=== THE DATA ===

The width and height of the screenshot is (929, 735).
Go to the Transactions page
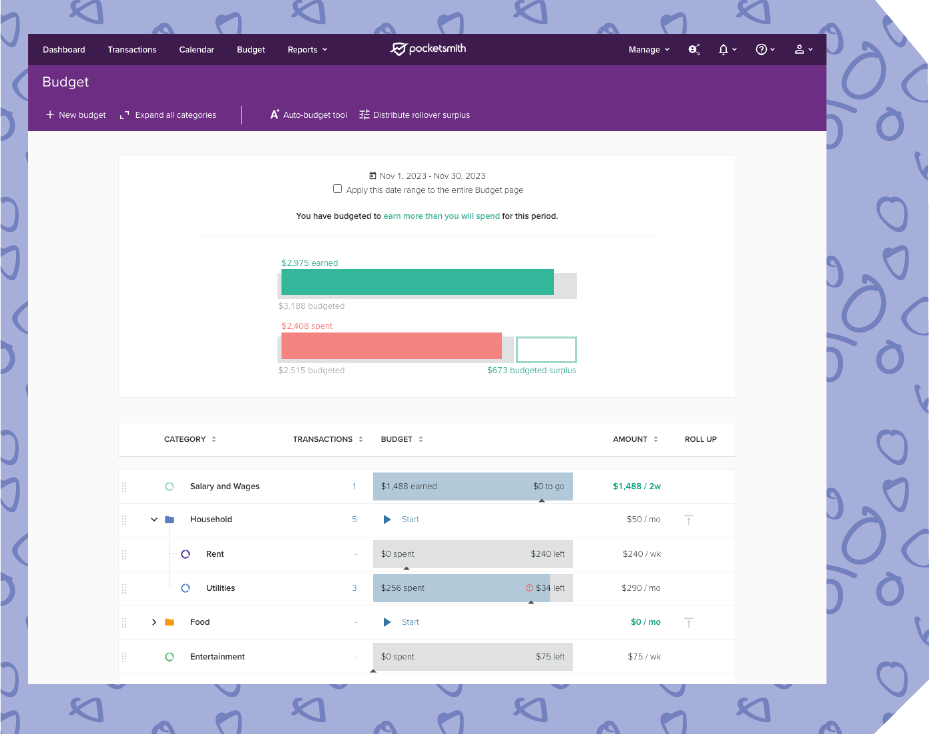[132, 50]
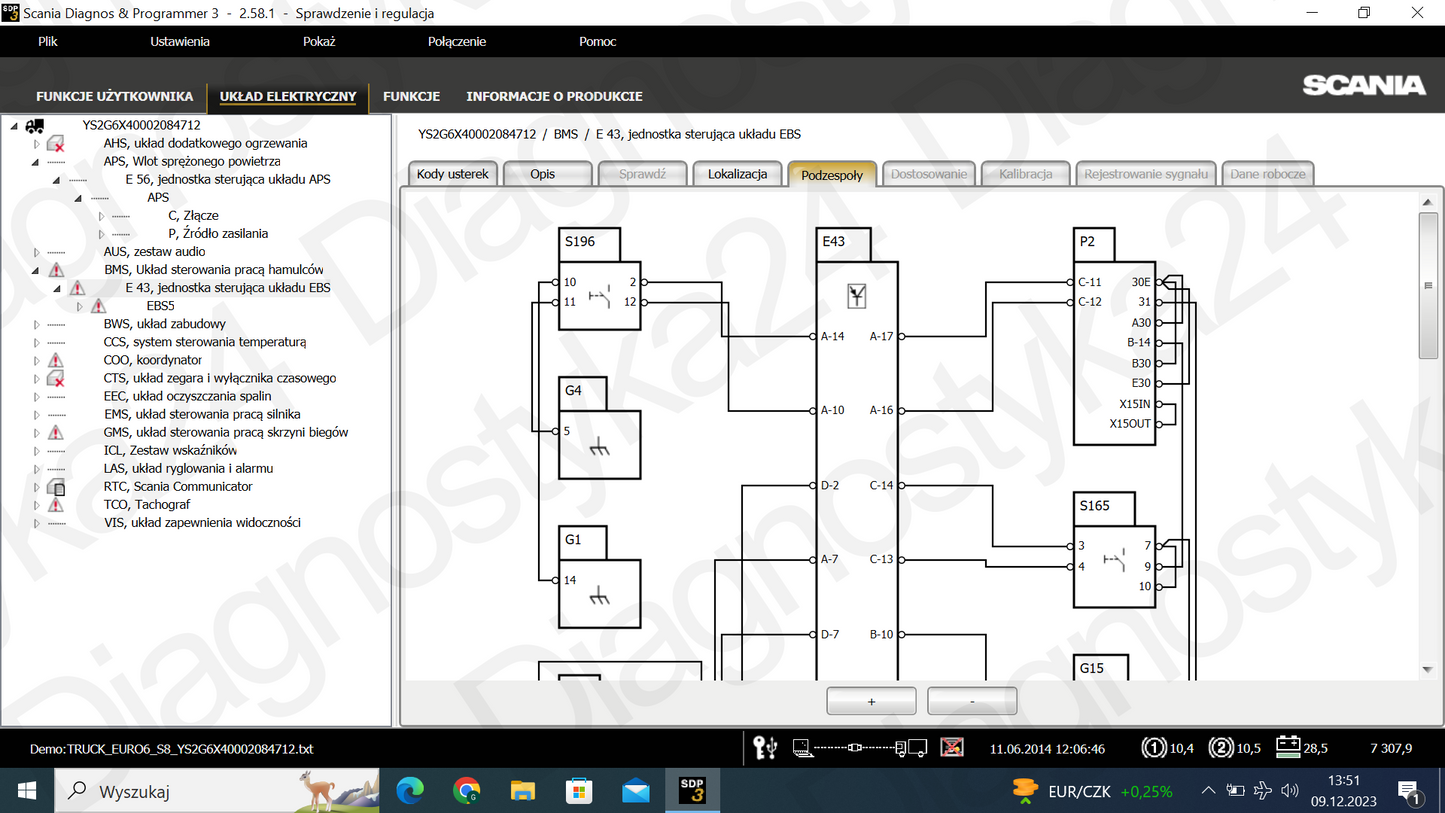Click the warning icon beside TCO, Tachograf
This screenshot has height=813, width=1445.
(x=56, y=505)
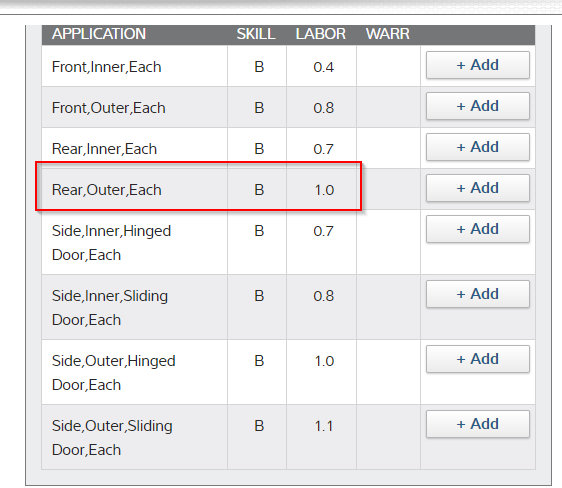Click the APPLICATION column header
This screenshot has height=488, width=562.
click(x=99, y=34)
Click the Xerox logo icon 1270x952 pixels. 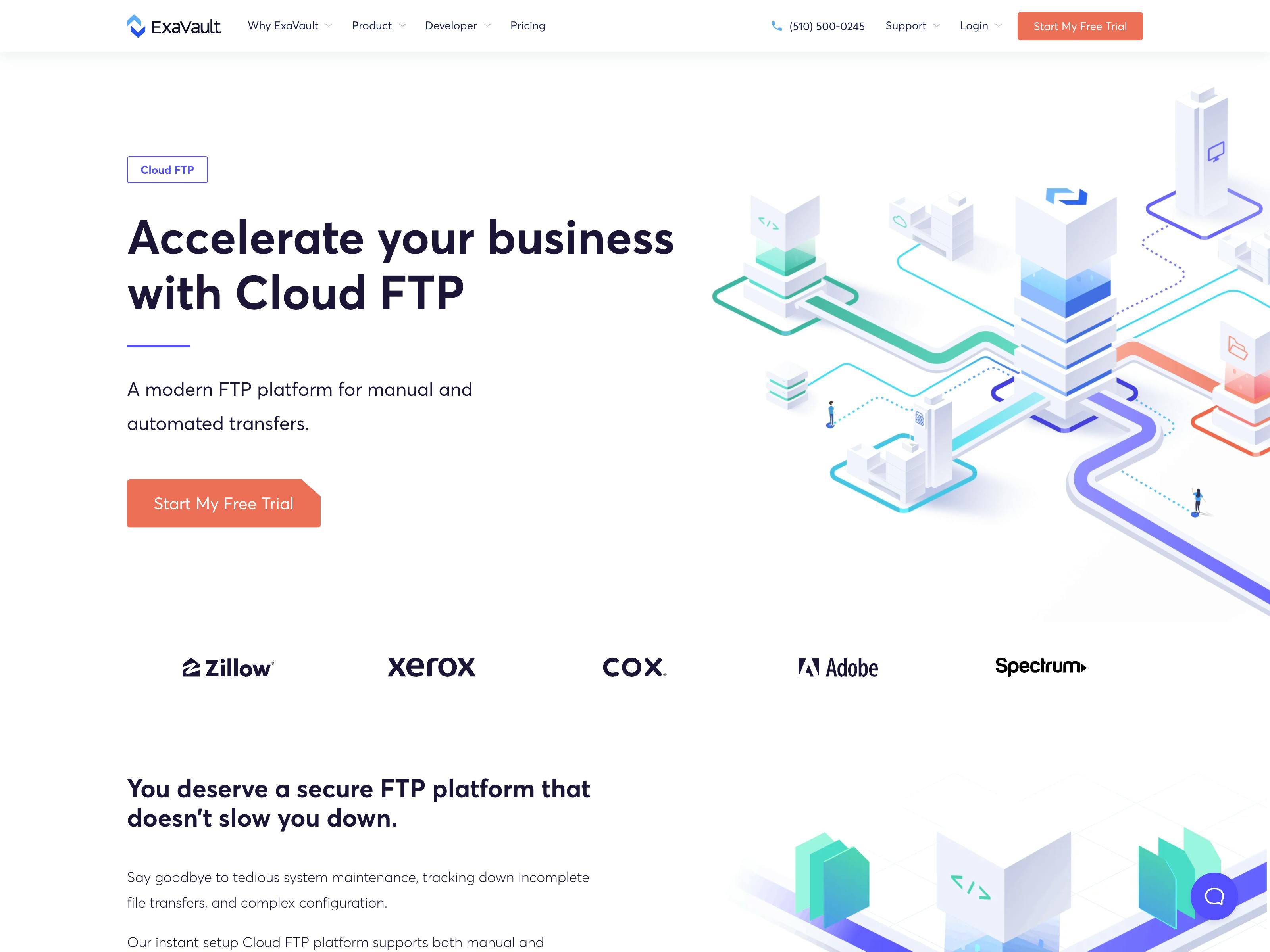tap(431, 666)
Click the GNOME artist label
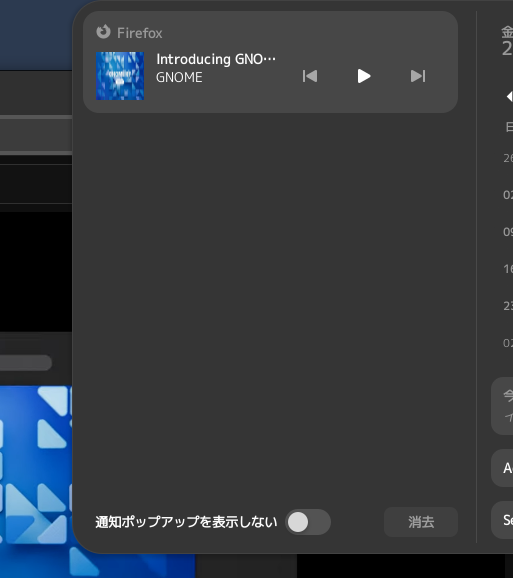 pos(179,77)
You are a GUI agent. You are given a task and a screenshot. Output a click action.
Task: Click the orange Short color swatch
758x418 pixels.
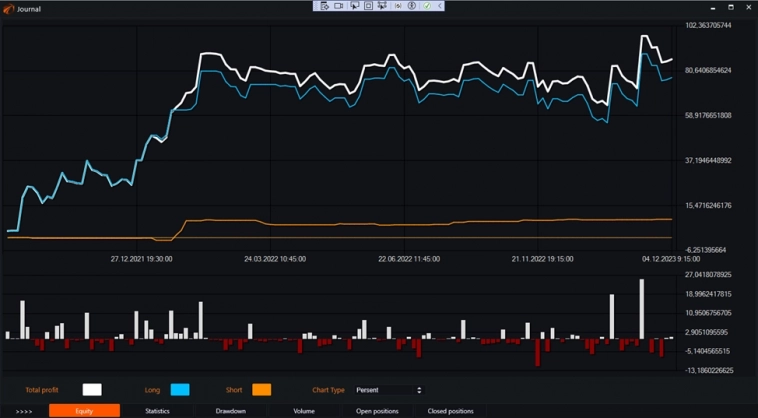point(261,390)
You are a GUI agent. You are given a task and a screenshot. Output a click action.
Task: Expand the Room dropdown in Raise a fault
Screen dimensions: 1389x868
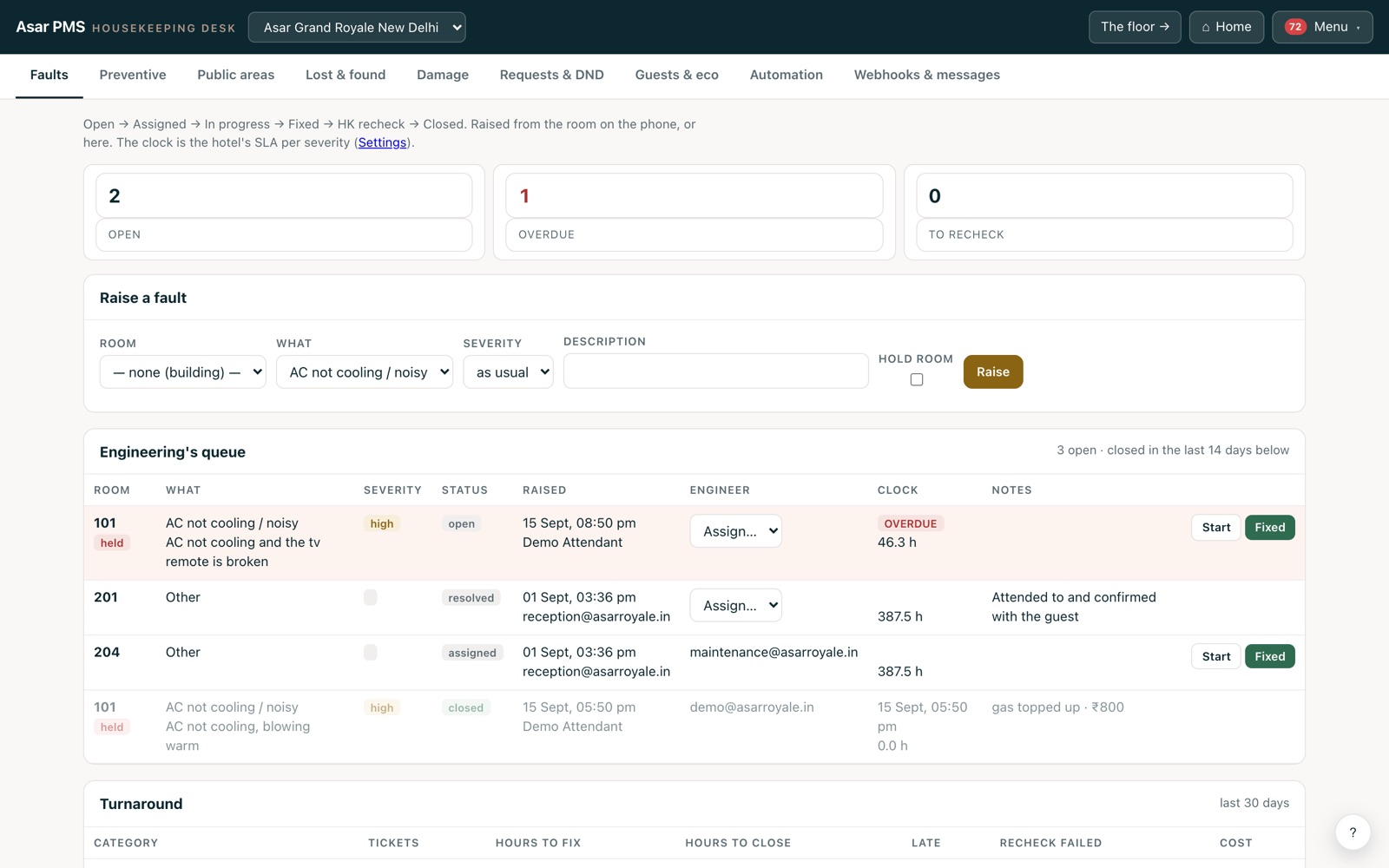[182, 372]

===

-- TASK REQUIREMENTS --
Make an exact copy of the lines above, starting at the line that contains "Task: Expand the" and running through the final line of the entries. Omit the pictures.

-- THE COMPLETED TASK --
Task: Expand the Room dropdown in Raise a fault
Screen dimensions: 1389x868
[182, 372]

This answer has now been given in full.